Her first exposure came at the 1880 California State Fair, where her drawings won praise from the critic of The Sacramento Bee. The following year at the Fair, the showing of her Morning Glories brought her a measure of notoriety. In May 1882 she enrolled in the San Francisco School of Design; she continued to exhibit regularly in Sacramento at this point, and also at the San Francisco Art Association, where she received a gold medal and an honorable mention. Later in 1885 she taught for a few months at the School of Design in Sacramento; on January 16, 1886, she opened her own studio in that town's Oddfellows building. Her painting class attracted many students.
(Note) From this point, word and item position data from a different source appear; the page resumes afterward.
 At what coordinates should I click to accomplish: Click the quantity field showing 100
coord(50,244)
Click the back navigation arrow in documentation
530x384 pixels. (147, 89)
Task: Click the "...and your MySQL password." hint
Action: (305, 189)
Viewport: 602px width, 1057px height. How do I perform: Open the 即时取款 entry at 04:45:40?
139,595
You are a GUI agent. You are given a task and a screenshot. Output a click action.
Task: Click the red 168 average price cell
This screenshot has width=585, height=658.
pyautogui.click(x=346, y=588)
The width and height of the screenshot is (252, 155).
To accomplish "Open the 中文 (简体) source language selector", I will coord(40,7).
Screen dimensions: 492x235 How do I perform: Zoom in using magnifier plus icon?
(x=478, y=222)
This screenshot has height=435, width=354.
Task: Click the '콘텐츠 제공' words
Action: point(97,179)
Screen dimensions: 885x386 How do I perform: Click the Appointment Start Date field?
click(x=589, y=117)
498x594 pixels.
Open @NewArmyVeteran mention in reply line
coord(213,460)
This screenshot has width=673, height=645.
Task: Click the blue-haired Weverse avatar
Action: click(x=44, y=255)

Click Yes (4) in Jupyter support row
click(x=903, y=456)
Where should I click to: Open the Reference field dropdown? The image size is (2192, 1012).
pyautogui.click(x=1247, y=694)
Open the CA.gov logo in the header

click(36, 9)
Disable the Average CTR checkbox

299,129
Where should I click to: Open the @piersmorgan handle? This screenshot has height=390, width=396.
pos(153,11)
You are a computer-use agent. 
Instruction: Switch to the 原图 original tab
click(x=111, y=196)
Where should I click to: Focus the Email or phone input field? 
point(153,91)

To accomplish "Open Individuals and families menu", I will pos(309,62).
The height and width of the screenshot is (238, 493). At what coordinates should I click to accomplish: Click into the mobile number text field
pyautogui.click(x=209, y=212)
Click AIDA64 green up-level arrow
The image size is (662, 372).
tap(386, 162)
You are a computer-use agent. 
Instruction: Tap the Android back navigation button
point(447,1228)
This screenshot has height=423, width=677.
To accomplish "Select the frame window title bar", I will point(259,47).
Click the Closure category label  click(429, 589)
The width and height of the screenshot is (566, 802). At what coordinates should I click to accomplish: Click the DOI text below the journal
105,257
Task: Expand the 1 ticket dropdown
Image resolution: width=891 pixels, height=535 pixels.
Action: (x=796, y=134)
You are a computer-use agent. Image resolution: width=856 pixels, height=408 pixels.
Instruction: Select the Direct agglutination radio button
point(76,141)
In 1908 Austin went to Paris, where she kept a studio until 1912 and studied with Jean Escoula and Emile Renard. Here she began to work at sculpture, and in 1909 a marble bust of Miss Quinn was accepted for show at the Société Nationale des Beaux-Arts. Its exhibition won her a place in the Union Internationale des Beaux-Artes et des Lettres. In 1912 she returned to Sacramento; Miss Quinn, along with other works, was exhibited at the Panama–Pacific International Exposition. With another sculpture it then traveled to exhibits at the Buffalo Fine Arts Academy and the Art Institute of Chicago. In 1916, with a commission in hand from the city of Sacramento, Austin returned once more to Paris to execute a monument, only to be told by her doctor to return as she was dying of cancer. En route, she died in New York City, three days before turning fifty-eight. On her deathbed Austin married E. Lee Allen. She left all her property to him in her will, but her family contested it. The result was that her works were divided up and her legacy fell into obscurity.

Morning Glories, currently among her works in the collection of the Crocker Art Museum, was included in the inaugural exhibition of the National Museum of Women in the Arts, American Women Artists 1830–1930, in 1987.